▶ [WORK INSTRUCTIONS]:
For the entries below, repeat exactly each line starting with the one that contains "[button] (723, 810)" and going on through the one that contains "Forum Feedback (152, 48)", and no others.
BEGIN TASK INPUTS
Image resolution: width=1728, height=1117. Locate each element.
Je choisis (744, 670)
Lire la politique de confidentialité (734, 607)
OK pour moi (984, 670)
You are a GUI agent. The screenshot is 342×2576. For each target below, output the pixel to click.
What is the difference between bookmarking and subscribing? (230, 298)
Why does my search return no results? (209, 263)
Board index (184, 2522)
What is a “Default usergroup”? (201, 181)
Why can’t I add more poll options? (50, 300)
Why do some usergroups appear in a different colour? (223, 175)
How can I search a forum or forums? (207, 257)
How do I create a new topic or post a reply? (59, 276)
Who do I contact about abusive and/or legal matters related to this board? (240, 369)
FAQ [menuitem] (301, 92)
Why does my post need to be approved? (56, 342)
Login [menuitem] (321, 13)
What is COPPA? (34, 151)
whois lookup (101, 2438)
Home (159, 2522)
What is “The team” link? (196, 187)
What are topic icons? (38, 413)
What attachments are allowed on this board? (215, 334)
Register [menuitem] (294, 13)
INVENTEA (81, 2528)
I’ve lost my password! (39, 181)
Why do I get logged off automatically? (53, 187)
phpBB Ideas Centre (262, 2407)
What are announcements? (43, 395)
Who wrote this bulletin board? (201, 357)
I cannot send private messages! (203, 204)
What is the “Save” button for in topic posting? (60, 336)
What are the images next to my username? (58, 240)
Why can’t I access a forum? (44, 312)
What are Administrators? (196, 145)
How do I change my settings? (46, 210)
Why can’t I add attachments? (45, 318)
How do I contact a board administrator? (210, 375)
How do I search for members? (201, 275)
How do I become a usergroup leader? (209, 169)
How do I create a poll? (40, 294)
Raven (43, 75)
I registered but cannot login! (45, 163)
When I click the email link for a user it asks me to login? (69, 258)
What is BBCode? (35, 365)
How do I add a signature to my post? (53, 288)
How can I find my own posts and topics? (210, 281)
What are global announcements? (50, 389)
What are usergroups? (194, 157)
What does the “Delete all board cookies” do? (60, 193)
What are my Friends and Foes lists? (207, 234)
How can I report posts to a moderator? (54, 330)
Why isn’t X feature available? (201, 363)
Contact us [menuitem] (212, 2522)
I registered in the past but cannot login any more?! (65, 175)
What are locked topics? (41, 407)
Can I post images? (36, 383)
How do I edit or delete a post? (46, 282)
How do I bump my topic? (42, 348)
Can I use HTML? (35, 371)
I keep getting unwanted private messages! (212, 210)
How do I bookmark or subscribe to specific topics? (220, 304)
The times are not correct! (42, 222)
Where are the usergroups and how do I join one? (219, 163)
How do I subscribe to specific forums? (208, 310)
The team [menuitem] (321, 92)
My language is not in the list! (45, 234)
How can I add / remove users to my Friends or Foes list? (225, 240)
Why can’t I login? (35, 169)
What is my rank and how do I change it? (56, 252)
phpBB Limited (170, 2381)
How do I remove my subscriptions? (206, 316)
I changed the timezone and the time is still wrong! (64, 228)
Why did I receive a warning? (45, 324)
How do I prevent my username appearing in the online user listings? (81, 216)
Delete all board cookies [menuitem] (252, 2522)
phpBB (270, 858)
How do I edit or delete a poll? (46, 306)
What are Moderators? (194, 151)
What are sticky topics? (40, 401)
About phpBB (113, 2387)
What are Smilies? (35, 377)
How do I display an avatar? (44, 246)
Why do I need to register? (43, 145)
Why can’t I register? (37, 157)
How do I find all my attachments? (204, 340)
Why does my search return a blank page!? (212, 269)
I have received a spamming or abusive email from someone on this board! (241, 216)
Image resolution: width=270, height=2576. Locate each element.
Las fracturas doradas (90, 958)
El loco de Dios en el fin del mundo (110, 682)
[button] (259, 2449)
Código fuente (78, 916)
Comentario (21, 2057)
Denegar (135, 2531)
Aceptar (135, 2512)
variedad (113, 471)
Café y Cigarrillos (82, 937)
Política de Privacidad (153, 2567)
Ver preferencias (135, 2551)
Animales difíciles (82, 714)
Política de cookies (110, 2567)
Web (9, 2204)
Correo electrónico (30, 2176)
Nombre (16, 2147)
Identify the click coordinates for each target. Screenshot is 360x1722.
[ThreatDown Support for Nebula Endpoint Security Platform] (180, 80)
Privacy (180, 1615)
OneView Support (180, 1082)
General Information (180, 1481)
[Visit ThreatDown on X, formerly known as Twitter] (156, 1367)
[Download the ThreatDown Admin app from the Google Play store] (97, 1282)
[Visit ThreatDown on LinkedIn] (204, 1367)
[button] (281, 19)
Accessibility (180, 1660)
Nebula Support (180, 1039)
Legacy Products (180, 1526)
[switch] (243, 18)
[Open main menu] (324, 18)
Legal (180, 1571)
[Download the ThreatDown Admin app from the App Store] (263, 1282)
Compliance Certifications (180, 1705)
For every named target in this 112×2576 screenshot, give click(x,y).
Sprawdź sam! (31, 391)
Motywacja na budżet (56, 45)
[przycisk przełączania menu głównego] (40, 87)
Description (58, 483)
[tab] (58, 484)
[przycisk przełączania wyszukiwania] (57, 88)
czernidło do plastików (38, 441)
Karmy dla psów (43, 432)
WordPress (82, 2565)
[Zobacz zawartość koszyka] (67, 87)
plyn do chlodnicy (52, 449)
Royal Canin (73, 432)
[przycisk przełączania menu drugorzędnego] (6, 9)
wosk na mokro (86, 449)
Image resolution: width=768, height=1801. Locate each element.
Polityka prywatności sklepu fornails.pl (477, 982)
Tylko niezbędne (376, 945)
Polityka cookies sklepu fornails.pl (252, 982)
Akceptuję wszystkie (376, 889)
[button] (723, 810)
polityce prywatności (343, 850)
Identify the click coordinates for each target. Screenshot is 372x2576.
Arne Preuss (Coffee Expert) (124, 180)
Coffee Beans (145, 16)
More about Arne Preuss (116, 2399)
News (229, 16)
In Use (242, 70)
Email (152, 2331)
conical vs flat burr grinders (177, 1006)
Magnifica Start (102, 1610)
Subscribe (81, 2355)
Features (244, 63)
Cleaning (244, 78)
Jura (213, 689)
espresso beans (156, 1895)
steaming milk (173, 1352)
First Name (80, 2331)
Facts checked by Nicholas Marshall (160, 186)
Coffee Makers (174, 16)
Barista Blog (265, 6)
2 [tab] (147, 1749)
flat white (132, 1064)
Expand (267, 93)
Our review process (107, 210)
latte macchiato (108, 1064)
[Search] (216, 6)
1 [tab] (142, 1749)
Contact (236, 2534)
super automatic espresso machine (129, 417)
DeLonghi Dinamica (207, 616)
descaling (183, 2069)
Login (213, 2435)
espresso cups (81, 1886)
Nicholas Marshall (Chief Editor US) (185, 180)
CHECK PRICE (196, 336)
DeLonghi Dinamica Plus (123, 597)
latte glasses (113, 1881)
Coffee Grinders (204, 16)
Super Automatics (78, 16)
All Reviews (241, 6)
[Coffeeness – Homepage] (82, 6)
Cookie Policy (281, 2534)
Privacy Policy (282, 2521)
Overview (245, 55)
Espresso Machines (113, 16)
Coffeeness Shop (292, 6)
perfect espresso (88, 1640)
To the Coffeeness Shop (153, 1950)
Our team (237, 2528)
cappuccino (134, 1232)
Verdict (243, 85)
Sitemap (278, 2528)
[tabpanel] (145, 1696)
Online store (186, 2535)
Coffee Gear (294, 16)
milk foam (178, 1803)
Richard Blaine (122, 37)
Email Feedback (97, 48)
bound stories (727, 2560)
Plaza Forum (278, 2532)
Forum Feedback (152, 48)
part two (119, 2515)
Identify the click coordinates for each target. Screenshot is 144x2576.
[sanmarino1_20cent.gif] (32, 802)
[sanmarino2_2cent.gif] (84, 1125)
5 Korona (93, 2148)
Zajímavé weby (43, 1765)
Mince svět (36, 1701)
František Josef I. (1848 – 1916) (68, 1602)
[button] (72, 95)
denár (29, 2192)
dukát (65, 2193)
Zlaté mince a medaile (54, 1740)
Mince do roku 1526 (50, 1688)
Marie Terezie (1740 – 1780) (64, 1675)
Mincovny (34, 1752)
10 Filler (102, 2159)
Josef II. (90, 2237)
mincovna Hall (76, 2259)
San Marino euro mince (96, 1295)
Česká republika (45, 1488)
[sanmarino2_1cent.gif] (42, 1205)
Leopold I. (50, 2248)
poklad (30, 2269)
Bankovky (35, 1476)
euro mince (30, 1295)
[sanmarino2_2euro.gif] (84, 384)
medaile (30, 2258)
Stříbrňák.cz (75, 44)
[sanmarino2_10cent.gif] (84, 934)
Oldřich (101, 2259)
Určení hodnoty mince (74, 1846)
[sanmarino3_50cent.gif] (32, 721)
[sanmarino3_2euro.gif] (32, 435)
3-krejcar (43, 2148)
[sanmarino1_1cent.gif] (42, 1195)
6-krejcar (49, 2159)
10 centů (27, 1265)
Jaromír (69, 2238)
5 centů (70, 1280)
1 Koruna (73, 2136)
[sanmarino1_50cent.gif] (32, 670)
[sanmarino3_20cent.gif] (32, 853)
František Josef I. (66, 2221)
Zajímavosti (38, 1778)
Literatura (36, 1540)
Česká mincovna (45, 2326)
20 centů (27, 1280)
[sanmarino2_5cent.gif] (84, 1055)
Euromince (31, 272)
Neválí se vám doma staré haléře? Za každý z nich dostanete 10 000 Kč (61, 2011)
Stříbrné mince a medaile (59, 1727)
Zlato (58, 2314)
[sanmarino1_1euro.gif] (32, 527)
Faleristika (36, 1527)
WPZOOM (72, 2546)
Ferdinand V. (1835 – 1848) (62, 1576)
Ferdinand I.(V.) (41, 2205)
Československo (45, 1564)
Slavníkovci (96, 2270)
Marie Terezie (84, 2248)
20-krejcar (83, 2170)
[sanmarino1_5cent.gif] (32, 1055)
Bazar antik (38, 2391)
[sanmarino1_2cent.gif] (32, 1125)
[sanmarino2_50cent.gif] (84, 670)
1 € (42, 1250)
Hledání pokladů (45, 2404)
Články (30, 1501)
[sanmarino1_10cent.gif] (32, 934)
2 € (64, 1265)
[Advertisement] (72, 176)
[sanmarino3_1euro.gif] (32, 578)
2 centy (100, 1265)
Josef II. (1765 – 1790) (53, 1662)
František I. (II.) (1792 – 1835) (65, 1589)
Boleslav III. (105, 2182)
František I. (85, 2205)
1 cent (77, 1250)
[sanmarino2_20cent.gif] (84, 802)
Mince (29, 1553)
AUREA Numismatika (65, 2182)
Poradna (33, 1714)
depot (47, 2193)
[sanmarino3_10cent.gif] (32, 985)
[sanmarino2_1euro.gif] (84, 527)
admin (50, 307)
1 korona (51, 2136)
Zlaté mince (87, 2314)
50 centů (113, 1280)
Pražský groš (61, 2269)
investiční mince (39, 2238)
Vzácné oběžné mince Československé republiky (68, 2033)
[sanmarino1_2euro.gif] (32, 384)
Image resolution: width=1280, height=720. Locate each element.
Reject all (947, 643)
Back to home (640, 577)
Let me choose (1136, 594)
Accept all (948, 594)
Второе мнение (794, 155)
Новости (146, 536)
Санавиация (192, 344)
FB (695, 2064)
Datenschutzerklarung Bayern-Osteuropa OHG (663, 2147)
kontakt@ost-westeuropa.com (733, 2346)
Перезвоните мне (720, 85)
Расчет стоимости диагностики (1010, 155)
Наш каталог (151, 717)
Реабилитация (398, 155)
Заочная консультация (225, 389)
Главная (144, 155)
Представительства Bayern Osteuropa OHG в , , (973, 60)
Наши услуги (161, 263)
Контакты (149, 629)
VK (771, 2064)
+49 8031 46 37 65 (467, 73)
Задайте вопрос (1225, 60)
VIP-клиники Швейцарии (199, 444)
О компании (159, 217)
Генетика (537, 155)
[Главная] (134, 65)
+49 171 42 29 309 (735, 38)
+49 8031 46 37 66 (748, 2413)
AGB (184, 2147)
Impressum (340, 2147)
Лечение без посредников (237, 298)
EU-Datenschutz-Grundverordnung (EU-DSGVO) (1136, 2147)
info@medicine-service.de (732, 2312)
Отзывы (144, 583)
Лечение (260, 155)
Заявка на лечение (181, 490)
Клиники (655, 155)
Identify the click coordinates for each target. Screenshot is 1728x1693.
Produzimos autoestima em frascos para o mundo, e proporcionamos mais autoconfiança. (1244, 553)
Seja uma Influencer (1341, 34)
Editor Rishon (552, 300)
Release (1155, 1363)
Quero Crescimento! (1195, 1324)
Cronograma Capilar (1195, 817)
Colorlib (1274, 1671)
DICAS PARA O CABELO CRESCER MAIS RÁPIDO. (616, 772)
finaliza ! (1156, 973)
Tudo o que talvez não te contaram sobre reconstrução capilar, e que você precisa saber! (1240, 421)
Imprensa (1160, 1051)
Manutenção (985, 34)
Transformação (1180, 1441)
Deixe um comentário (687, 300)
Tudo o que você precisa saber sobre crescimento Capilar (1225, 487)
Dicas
END TASK INPUTS
▶ [RESULT OF THIS EXERCISE]:
[button] (723, 810)
polityce prywatności (343, 850)
Identify the click coordinates for each target. Screenshot is 372x2576.
Arne Preuss (Coffee Expert) (124, 180)
Coffee Beans (145, 16)
More about Arne Preuss (116, 2399)
News (229, 16)
In Use (242, 70)
Email (152, 2331)
conical vs flat burr grinders (177, 1006)
Magnifica Start (102, 1610)
Subscribe (81, 2355)
Features (244, 63)
Cleaning (244, 78)
Jura (213, 689)
espresso beans (156, 1895)
steaming milk (173, 1352)
First Name (80, 2331)
Facts checked by Nicholas Marshall (160, 186)
Coffee Makers (174, 16)
Barista Blog (265, 6)
2 [tab] (147, 1749)
flat white (132, 1064)
Expand (267, 93)
Our review process (107, 210)
latte macchiato (108, 1064)
[Search] (216, 6)
1 [tab] (142, 1749)
Contact (236, 2534)
super automatic espresso machine (129, 417)
DeLonghi Dinamica (207, 616)
descaling (183, 2069)
Login (213, 2435)
espresso cups (81, 1886)
Nicholas Marshall (Chief Editor US) (185, 180)
CHECK PRICE (196, 336)
DeLonghi Dinamica Plus (123, 597)
latte glasses (113, 1881)
Coffee Grinders (204, 16)
Super Automatics (78, 16)
All Reviews (241, 6)
[Coffeeness – Homepage] (82, 6)
Cookie Policy (281, 2534)
Privacy Policy (282, 2521)
Overview (245, 55)
Espresso Machines (113, 16)
Coffeeness Shop (292, 6)
perfect espresso (88, 1640)
To the Coffeeness Shop (153, 1950)
Our team (237, 2528)
cappuccino (134, 1232)
Verdict (243, 85)
Sitemap (278, 2528)
[tabpanel] (145, 1696)
Online store (186, 2535)
Coffee Gear (294, 16)
milk foam (178, 1803)
Richard Blaine (122, 37)
Email Feedback (97, 48)
bound stories (727, 2560)
Plaza Forum (278, 2532)
Forum Feedback (152, 48)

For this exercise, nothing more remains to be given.